**Data shown**
──────────────────────────────

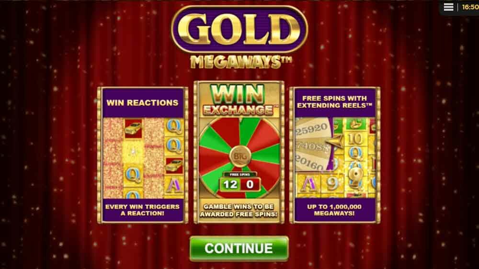
Task: Click the 10 symbol in free spins preview
Action: pyautogui.click(x=355, y=139)

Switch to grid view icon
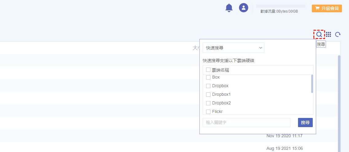[x=328, y=34]
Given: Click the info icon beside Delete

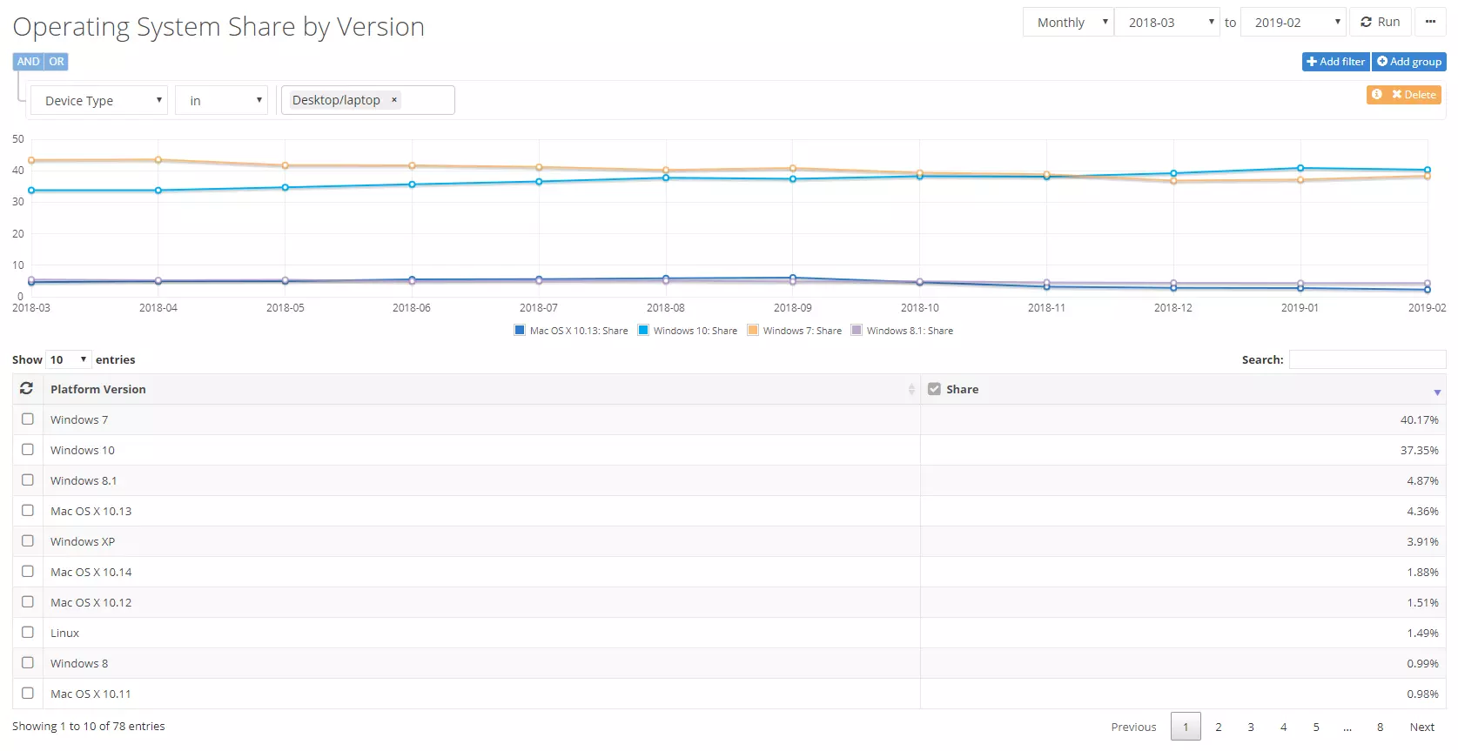Looking at the screenshot, I should click(1377, 94).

──────────────────────────────

**Brief**
Pull out every line of the records that contains the word "icon", and reproduce each one unchanged.

**Exercise answer**
Switch to grid view icon
Given: Click the info icon beside Delete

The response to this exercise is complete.